[AIM OF THE TASK] In each of the lines below, change "webpages" to "web pages" and keep every other word and character the same.

Item coordinate data
+===+

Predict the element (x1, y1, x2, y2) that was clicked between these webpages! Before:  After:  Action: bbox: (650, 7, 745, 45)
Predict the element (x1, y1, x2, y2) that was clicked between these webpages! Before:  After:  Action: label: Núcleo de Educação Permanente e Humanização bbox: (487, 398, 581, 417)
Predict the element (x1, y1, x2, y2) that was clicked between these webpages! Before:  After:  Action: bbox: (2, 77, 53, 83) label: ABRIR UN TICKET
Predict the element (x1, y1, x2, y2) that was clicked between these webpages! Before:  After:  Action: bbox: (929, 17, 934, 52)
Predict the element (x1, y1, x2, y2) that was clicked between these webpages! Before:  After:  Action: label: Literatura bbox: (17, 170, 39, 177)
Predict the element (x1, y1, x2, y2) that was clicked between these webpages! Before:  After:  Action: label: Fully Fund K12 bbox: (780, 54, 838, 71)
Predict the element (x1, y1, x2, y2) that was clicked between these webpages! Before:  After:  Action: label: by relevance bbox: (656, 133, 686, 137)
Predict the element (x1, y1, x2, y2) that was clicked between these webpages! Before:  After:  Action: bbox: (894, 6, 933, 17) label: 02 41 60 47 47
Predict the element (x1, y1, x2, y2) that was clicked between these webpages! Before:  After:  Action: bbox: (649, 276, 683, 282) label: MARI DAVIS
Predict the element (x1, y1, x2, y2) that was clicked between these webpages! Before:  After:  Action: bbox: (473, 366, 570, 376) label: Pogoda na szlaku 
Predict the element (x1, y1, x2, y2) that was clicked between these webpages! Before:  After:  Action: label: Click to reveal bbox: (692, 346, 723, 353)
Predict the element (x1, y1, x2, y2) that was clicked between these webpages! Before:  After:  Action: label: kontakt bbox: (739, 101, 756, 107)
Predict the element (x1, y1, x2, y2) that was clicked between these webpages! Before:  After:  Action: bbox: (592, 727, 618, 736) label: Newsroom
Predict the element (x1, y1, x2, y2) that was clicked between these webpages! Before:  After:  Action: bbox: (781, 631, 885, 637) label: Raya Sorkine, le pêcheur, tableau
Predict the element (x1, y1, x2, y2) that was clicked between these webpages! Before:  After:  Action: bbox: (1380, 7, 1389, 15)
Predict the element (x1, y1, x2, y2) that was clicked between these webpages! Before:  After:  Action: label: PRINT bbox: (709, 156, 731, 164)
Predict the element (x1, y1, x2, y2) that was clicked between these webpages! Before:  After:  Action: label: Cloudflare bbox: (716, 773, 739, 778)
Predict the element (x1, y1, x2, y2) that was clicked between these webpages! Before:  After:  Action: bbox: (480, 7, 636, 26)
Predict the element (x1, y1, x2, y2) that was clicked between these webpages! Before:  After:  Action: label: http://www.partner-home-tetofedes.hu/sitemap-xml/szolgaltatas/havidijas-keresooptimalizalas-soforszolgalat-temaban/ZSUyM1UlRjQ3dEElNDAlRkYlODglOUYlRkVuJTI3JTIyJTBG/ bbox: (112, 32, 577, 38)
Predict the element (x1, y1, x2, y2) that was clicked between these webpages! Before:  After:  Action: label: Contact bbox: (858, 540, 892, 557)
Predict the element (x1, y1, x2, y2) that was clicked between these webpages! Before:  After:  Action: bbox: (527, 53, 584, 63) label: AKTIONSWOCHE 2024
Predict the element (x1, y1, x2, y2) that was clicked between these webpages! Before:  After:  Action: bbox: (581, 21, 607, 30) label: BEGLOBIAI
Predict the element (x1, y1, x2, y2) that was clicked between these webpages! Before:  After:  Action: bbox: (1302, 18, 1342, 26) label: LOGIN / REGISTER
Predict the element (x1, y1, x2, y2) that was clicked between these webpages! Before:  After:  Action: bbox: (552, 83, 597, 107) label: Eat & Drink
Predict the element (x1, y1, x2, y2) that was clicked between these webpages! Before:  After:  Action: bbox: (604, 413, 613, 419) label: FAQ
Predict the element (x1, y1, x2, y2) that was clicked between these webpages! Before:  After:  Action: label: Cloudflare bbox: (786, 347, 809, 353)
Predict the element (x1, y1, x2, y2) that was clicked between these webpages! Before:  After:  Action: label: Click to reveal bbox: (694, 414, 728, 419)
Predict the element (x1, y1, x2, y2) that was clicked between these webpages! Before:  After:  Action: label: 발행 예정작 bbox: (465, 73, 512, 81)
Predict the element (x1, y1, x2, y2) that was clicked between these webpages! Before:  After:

+===+

[EXERCISE OUTPUT]
Predict the element (x1, y1, x2, y2) that was clicked between these web pages! Before:  After:  Action: bbox: (650, 7, 745, 45)
Predict the element (x1, y1, x2, y2) that was clicked between these web pages! Before:  After:  Action: label: Núcleo de Educação Permanente e Humanização bbox: (487, 398, 581, 417)
Predict the element (x1, y1, x2, y2) that was clicked between these web pages! Before:  After:  Action: bbox: (2, 77, 53, 83) label: ABRIR UN TICKET
Predict the element (x1, y1, x2, y2) that was clicked between these web pages! Before:  After:  Action: bbox: (929, 17, 934, 52)
Predict the element (x1, y1, x2, y2) that was clicked between these web pages! Before:  After:  Action: label: Literatura bbox: (17, 170, 39, 177)
Predict the element (x1, y1, x2, y2) that was clicked between these web pages! Before:  After:  Action: label: Fully Fund K12 bbox: (780, 54, 838, 71)
Predict the element (x1, y1, x2, y2) that was clicked between these web pages! Before:  After:  Action: label: by relevance bbox: (656, 133, 686, 137)
Predict the element (x1, y1, x2, y2) that was clicked between these web pages! Before:  After:  Action: bbox: (894, 6, 933, 17) label: 02 41 60 47 47
Predict the element (x1, y1, x2, y2) that was clicked between these web pages! Before:  After:  Action: bbox: (649, 276, 683, 282) label: MARI DAVIS
Predict the element (x1, y1, x2, y2) that was clicked between these web pages! Before:  After:  Action: bbox: (473, 366, 570, 376) label: Pogoda na szlaku 
Predict the element (x1, y1, x2, y2) that was clicked between these web pages! Before:  After:  Action: label: Click to reveal bbox: (692, 346, 723, 353)
Predict the element (x1, y1, x2, y2) that was clicked between these web pages! Before:  After:  Action: label: kontakt bbox: (739, 101, 756, 107)
Predict the element (x1, y1, x2, y2) that was clicked between these web pages! Before:  After:  Action: bbox: (592, 727, 618, 736) label: Newsroom
Predict the element (x1, y1, x2, y2) that was clicked between these web pages! Before:  After:  Action: bbox: (781, 631, 885, 637) label: Raya Sorkine, le pêcheur, tableau
Predict the element (x1, y1, x2, y2) that was clicked between these web pages! Before:  After:  Action: bbox: (1380, 7, 1389, 15)
Predict the element (x1, y1, x2, y2) that was clicked between these web pages! Before:  After:  Action: label: PRINT bbox: (709, 156, 731, 164)
Predict the element (x1, y1, x2, y2) that was clicked between these web pages! Before:  After:  Action: label: Cloudflare bbox: (716, 773, 739, 778)
Predict the element (x1, y1, x2, y2) that was clicked between these web pages! Before:  After:  Action: bbox: (480, 7, 636, 26)
Predict the element (x1, y1, x2, y2) that was clicked between these web pages! Before:  After:  Action: label: http://www.partner-home-tetofedes.hu/sitemap-xml/szolgaltatas/havidijas-keresooptimalizalas-soforszolgalat-temaban/ZSUyM1UlRjQ3dEElNDAlRkYlODglOUYlRkVuJTI3JTIyJTBG/ bbox: (112, 32, 577, 38)
Predict the element (x1, y1, x2, y2) that was clicked between these web pages! Before:  After:  Action: label: Contact bbox: (858, 540, 892, 557)
Predict the element (x1, y1, x2, y2) that was clicked between these web pages! Before:  After:  Action: bbox: (527, 53, 584, 63) label: AKTIONSWOCHE 2024
Predict the element (x1, y1, x2, y2) that was clicked between these web pages! Before:  After:  Action: bbox: (581, 21, 607, 30) label: BEGLOBIAI
Predict the element (x1, y1, x2, y2) that was clicked between these web pages! Before:  After:  Action: bbox: (1302, 18, 1342, 26) label: LOGIN / REGISTER
Predict the element (x1, y1, x2, y2) that was clicked between these web pages! Before:  After:  Action: bbox: (552, 83, 597, 107) label: Eat & Drink
Predict the element (x1, y1, x2, y2) that was clicked between these web pages! Before:  After:  Action: bbox: (604, 413, 613, 419) label: FAQ
Predict the element (x1, y1, x2, y2) that was clicked between these web pages! Before:  After:  Action: label: Cloudflare bbox: (786, 347, 809, 353)
Predict the element (x1, y1, x2, y2) that was clicked between these web pages! Before:  After:  Action: label: Click to reveal bbox: (694, 414, 728, 419)
Predict the element (x1, y1, x2, y2) that was clicked between these web pages! Before:  After:  Action: label: 발행 예정작 bbox: (465, 73, 512, 81)
Predict the element (x1, y1, x2, y2) that was clicked between these web pages! Before:  After:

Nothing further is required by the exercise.